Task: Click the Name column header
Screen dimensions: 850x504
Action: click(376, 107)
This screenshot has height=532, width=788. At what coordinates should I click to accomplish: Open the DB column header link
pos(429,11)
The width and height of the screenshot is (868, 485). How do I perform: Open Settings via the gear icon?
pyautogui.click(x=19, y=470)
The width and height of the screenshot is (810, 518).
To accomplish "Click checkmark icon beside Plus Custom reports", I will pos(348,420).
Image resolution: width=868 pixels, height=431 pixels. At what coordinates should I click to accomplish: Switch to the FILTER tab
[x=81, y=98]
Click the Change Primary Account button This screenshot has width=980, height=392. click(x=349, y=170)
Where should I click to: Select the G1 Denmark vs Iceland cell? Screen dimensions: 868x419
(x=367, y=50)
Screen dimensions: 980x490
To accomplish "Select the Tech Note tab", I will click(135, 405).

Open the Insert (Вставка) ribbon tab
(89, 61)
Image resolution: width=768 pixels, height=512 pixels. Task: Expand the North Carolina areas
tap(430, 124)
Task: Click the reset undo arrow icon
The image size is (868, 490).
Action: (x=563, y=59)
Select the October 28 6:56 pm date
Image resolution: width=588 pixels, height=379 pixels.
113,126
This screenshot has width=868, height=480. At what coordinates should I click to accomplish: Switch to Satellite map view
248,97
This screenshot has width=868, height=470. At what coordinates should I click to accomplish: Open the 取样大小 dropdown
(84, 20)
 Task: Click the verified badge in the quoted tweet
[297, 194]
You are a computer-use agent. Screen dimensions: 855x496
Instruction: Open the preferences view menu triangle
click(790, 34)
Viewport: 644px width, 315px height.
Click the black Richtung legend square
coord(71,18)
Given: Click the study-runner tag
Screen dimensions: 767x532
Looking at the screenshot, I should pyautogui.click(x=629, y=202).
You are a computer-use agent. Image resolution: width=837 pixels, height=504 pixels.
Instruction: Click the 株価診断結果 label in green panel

▶ _TASK ITEM_: All entries above are to be copied exactly, with none left out.

▶ _SOLUTION FOR THIS TASK_:
Task: Click the Name column header
Screen dimensions: 850x504
Action: click(376, 107)
This screenshot has height=532, width=788. At what coordinates should I click to accomplish: Open the DB column header link
pos(429,11)
The width and height of the screenshot is (868, 485). How do I perform: Open Settings via the gear icon?
pyautogui.click(x=19, y=470)
The width and height of the screenshot is (810, 518).
To accomplish "Click checkmark icon beside Plus Custom reports", I will pos(348,420).
Image resolution: width=868 pixels, height=431 pixels. At what coordinates should I click to accomplish: Switch to the FILTER tab
[x=81, y=98]
Click the Change Primary Account button This screenshot has width=980, height=392. click(x=349, y=170)
Where should I click to: Select the G1 Denmark vs Iceland cell? Screen dimensions: 868x419
(x=367, y=50)
Screen dimensions: 980x490
To accomplish "Select the Tech Note tab", I will click(135, 405).

Open the Insert (Вставка) ribbon tab
(89, 61)
Image resolution: width=768 pixels, height=512 pixels. Task: Expand the North Carolina areas
tap(430, 124)
Task: Click the reset undo arrow icon
The image size is (868, 490).
Action: (x=563, y=59)
Select the October 28 6:56 pm date
Image resolution: width=588 pixels, height=379 pixels.
113,126
This screenshot has width=868, height=480. At what coordinates should I click to accomplish: Switch to Satellite map view
248,97
This screenshot has width=868, height=470. At what coordinates should I click to accomplish: Open the 取样大小 dropdown
(84, 20)
 Task: Click the verified badge in the quoted tweet
[297, 194]
You are a computer-use agent. Screen dimensions: 855x496
Instruction: Open the preferences view menu triangle
click(790, 34)
Viewport: 644px width, 315px height.
Click the black Richtung legend square
coord(71,18)
Given: Click the study-runner tag
Screen dimensions: 767x532
Looking at the screenshot, I should pyautogui.click(x=629, y=202).
You are a computer-use agent. Image resolution: width=837 pixels, height=504 pixels.
Instruction: Click the 株価診断結果 label in green panel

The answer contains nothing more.